1400-1700: By now the docs have rounded and you have orders. If I had stat orders that I saw earlier, I hopefully have done them by now. Otherwise, it takes a bit for the orders to get processed, but I usually have my charts back by now and can make sure everything has been entered correctly, see what I need to add to my TODO list, and see what will have to be passed along to my friends on the next shift. This is also the time when I do all my “extra fun paperwork”….IPOC/care plans, teaching checklist and such. If I have time, I take a more detailed look at my patient’s chart so I can see if anything else got missed in report….test results, past medical stuff, whatever.
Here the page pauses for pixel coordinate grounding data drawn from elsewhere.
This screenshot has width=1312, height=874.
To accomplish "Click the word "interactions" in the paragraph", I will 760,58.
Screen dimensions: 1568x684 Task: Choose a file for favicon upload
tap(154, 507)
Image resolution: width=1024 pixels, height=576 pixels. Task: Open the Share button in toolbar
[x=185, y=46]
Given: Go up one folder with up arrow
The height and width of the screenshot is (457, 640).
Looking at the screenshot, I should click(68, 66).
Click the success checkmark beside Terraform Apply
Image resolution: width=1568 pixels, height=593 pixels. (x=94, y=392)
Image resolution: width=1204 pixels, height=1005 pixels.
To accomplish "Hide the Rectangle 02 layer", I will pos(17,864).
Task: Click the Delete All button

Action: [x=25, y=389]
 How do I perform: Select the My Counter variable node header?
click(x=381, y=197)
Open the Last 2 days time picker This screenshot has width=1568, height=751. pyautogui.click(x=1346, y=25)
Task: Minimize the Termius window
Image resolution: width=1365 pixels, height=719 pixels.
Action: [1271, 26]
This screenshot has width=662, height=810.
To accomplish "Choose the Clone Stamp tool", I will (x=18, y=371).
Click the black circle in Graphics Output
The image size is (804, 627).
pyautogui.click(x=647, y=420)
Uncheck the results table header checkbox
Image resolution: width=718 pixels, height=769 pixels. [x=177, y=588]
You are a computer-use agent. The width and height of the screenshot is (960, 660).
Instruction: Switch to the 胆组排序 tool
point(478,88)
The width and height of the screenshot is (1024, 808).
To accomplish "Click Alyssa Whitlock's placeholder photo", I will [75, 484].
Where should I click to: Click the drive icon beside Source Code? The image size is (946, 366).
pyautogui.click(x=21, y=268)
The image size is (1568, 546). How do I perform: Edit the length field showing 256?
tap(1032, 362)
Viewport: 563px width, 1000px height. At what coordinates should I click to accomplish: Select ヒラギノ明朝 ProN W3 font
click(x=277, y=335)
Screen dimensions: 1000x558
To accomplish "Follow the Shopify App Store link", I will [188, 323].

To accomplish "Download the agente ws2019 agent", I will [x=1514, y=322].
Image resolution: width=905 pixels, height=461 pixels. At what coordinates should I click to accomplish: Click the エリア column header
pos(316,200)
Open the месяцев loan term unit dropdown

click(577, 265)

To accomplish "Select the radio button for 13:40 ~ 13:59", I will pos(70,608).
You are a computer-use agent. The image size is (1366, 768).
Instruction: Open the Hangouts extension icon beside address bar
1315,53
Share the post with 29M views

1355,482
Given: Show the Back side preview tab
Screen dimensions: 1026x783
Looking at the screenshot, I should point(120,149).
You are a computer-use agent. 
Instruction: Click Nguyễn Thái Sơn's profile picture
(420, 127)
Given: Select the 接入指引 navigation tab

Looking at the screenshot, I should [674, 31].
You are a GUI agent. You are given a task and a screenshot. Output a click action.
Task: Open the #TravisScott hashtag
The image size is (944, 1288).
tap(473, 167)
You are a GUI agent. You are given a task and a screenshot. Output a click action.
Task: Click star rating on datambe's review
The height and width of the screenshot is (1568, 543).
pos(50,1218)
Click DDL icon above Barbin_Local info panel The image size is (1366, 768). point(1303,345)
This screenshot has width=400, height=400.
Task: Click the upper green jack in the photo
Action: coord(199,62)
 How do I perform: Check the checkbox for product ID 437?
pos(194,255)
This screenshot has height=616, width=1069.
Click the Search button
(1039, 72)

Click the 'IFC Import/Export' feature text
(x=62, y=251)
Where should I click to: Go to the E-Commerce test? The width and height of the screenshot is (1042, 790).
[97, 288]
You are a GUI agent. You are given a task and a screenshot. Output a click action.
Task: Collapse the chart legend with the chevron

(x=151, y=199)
1700-1845: I do my I/O totals at 1700, clear my pumps, empty Foley bag, empty drains, etc… I write my end-of-shift summaries, check any pending labs that need to be communicated in report and basically just start buttoning things up.

1845: It’s MAGIC TIME! Give report, clock out, go home, RELAX!

Of course, this is an example of a predictable day with patients who are basically cruising along…you can pretty much count on things kinking up your plan, whether it’s a transfer out, an admit from the ED, hemodynamic instability, a code, whatever…but in general this is how I try to organize my schedule, hopefully leaving enough wiggle room to account for the unexpected happening…because it will!

And that, ladies and gents, is all I got today. Be safe out there!